One in ten European workers at risk of poverty, study says

epa08524654 A banner reading ?RIP 1908-2020? hung at the entrance of a Karstadt department store during a demonstration in Tempelhofer Damm in Berlin, Germany, 03 July 2020.The Tempelhofer branch is one of the seven Galeria Karstadt Kaufhof department stores that are to be closed in Berlin and Potsdam. According to media reports, the department store chain is to close 62 of its 172 stores permanently for economic reasons due to the COVID-19 pandemic. EPA-EFE/HAYOUNG JEON

In-work poverty increased over the last decade in most European countries, with around 12% of workers at risk of poverty, according to the latest report by the European Trade Union Confederation (ETUC).

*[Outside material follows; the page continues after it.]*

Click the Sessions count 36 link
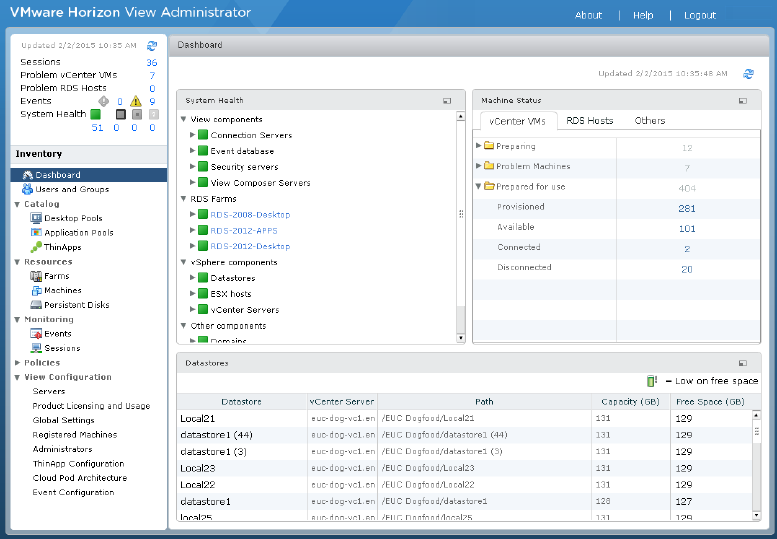This screenshot has width=777, height=539. [x=151, y=62]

The scars left by financial crisis were deep and are still visible. The ‘Benchmarking Working Europe 2020’ report, to be published on Thursday, and seen by EURACTIV concluded that the “in-work poverty” increased in 16 member states between 2010 and 2019.

That contributed to a 12% increase in the working poor across the EU, meaning around one in ten European workers now fall below Eurostat’s at-risk-of-poverty threshold (60% of national median income).

“It is a scandal that more working people are living in poverty now than at the height of the financial crisis despite the economy growing. It is clear that action is needed at EU level,” said ETUC Deputy General Secretary Esther Lynch.

Hungary, the UK, Estonia, Italy and Luxembourg registered the biggest rises, with a working poor rate increasing by between 58% and 27%.

The most affected groups were young people, migrant workers and those with temporary contracts.  

The situation is expected to worsen in the aftermath of the COVID-19 pandemic, as the recession triggered by the virus hit vulnerable groups of workers hardest, warned EU employment commissioner, Nicolas Schmit.

Commission makes it clear: Same minimum wage for all EU countries is impossible

Commissioner Nicolas Schmit said on Wednesday (28 October) that if Bulgaria, the country with the lowest wages in the EU, were to introduce the same wages as his native Luxembourg, the very next day there would be “no Bulgarian economy”.

Schmit presented in October a proposal to ensure that countries with statutory minimum wages secure a decent living for workers.

The proposal asks countries to use indicators to measure the adequacy of minimum wages. The Commission points out that 60% of the median wage and 50% of the average wage can help guide the assessment of minimum wage adequacy in relation to the gross level of wages. But the EU executive fell short of imposing these indicators as targets.

ETUC has proposed the inclusion of a clause in the directive that prevents minimum wages being set below the at-risk-of-poverty wage line, using the same median and average wage indicators used by the Commission.

“The Commission has recognised that rising in-work poverty is bad for society and the economy, but the measures they have proposed so far will do little to reverse this trend,” said Lynch.

The ETUC also argued that collective bargaining is “the best way to get working people a fair share of the wealth they are creating,” said Lynch. 

For that reason, she called for a bigger push for collective bargaining in the minimum wage directive to increase the number of employers signing up to collective agreements.